What to do:
Count how many lines in the following data hold the word "железнодорожная". Your answer is the number and nothing else.

Given data:
-----

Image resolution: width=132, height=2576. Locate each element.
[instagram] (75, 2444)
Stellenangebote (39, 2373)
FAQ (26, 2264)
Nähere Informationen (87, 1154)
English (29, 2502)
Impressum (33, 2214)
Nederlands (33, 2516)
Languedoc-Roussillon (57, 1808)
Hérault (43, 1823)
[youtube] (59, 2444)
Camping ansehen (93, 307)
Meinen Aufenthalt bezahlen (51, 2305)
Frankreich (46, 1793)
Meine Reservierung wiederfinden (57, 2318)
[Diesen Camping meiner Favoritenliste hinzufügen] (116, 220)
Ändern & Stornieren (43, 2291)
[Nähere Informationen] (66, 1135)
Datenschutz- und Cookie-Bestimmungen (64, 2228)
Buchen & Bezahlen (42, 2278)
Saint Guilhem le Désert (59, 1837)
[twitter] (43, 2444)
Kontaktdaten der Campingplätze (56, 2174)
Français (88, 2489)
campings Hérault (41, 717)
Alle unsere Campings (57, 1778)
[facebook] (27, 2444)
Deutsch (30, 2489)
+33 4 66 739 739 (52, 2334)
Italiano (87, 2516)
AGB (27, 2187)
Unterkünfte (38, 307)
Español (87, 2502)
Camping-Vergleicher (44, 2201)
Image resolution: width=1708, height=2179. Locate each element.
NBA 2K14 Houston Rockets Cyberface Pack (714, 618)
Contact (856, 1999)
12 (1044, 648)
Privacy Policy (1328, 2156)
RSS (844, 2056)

-----

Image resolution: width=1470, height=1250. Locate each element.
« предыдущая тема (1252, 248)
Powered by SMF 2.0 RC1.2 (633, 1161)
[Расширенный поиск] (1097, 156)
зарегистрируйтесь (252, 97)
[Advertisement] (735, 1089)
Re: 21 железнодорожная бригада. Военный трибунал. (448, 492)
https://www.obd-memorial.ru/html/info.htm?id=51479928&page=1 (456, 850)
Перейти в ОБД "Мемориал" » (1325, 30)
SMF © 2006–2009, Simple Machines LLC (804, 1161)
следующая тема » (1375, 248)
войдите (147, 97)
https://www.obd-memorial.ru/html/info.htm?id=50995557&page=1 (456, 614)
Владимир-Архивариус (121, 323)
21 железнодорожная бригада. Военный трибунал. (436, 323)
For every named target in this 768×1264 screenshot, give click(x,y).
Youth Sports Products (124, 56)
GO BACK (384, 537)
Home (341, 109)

-----

Answer space:
2